(Saved data entries)

--------

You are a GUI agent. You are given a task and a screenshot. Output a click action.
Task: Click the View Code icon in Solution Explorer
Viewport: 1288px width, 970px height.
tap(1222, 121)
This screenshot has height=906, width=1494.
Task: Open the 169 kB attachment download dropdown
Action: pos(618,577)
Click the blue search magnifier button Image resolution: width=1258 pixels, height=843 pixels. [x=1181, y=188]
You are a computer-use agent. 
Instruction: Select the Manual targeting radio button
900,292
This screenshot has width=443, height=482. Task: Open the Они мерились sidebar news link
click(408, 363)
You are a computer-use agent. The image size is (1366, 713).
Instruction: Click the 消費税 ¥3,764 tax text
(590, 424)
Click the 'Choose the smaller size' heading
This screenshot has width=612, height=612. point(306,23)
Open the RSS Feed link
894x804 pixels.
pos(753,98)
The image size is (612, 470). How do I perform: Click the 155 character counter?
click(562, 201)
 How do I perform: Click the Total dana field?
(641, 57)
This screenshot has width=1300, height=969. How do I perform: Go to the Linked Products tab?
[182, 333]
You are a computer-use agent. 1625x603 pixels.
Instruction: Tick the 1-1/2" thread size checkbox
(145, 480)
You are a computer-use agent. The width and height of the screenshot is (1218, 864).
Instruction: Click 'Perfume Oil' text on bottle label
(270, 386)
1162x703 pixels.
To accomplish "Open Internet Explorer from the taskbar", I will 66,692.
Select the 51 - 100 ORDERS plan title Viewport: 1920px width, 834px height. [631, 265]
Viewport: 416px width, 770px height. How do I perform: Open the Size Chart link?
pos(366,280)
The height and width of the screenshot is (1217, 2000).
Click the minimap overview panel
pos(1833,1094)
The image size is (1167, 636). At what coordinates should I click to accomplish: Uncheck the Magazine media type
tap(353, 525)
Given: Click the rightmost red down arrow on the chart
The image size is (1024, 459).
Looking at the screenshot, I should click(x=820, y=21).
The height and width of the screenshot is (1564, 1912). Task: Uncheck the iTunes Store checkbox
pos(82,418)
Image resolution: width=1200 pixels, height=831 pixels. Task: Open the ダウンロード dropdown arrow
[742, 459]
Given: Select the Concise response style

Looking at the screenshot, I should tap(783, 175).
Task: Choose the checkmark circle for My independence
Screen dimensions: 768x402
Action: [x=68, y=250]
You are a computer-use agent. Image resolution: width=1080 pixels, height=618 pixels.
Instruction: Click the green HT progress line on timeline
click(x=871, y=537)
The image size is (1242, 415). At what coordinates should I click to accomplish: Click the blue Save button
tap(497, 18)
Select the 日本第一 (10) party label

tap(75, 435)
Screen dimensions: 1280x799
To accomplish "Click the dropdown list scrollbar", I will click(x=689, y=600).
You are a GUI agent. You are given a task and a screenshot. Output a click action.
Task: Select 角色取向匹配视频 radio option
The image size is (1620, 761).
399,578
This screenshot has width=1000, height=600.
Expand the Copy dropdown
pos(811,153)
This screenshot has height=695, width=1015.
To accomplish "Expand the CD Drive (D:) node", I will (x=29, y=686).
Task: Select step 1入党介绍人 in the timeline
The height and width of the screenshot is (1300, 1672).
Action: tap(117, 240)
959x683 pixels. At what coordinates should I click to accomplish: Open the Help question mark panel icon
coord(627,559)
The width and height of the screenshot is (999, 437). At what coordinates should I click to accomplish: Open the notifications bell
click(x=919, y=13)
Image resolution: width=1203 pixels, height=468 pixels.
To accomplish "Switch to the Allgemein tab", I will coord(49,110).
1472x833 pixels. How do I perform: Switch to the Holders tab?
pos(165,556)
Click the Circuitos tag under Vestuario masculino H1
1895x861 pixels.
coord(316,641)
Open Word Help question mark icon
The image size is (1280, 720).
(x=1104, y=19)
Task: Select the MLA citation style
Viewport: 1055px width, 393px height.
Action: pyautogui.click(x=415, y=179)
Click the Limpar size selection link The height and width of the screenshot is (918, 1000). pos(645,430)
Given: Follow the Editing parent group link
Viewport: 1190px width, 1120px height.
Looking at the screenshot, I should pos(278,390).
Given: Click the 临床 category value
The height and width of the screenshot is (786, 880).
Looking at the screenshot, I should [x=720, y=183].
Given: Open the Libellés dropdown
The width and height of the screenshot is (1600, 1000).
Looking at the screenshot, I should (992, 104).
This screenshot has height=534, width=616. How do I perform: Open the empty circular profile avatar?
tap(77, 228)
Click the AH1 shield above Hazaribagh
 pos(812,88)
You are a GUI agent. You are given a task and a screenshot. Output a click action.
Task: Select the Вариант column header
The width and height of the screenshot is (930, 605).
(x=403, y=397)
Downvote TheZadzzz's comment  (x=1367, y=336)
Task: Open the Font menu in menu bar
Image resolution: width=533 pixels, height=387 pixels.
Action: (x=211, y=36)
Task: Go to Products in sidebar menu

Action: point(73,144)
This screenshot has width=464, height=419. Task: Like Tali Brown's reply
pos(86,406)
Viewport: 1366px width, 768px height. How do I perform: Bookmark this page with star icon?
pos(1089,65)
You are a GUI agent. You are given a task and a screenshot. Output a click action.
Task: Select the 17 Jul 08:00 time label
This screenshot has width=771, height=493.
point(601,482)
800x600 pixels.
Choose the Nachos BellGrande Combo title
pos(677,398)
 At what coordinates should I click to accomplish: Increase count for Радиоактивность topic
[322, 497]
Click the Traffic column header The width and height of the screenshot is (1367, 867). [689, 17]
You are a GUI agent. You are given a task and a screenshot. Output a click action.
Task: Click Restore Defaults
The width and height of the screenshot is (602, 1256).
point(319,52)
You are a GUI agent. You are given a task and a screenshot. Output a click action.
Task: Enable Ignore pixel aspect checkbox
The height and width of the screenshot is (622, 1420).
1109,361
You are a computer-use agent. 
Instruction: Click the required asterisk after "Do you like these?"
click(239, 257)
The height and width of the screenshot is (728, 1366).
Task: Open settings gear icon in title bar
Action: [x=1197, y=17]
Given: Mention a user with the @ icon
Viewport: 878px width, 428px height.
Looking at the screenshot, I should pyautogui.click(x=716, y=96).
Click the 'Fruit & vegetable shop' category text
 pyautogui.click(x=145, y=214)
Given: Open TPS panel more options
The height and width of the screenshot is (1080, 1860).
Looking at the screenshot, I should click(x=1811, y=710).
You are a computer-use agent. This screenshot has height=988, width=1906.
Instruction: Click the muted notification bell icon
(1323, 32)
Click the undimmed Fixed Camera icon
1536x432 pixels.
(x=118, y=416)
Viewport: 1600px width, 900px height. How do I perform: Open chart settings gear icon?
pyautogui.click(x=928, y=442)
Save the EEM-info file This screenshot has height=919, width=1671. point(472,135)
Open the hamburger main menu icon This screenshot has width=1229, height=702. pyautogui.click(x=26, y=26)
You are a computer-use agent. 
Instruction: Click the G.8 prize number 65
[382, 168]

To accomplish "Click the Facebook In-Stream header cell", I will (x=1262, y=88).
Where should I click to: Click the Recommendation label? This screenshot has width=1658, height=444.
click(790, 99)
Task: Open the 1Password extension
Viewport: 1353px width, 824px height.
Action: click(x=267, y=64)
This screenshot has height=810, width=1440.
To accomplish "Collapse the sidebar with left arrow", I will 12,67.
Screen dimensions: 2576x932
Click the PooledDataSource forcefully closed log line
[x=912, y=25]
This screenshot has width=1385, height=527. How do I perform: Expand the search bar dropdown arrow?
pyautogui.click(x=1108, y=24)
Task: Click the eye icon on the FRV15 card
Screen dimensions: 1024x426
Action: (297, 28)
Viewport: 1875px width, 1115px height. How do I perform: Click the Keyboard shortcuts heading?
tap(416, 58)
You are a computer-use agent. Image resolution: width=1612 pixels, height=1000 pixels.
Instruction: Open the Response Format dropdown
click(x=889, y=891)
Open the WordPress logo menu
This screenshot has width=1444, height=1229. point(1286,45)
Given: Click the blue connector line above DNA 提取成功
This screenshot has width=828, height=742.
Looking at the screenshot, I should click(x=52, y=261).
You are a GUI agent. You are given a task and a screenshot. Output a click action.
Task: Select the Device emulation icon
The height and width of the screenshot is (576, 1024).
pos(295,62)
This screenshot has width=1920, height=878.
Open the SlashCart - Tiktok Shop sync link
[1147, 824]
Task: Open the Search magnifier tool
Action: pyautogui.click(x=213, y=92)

--------

_Work to be completed_
Of the lines above, extract only those from the line with "The height and width of the screenshot is (1080, 1860)." to the line with "Save the EEM-info", both included, exactly as written.

_Completed task_
The height and width of the screenshot is (1080, 1860).
Looking at the screenshot, I should click(x=1811, y=710).
You are a computer-use agent. This screenshot has height=988, width=1906.
Instruction: Click the muted notification bell icon
(1323, 32)
Click the undimmed Fixed Camera icon
1536x432 pixels.
(x=118, y=416)
Viewport: 1600px width, 900px height. How do I perform: Open chart settings gear icon?
pyautogui.click(x=928, y=442)
Save the EEM-info file This screenshot has height=919, width=1671. point(472,135)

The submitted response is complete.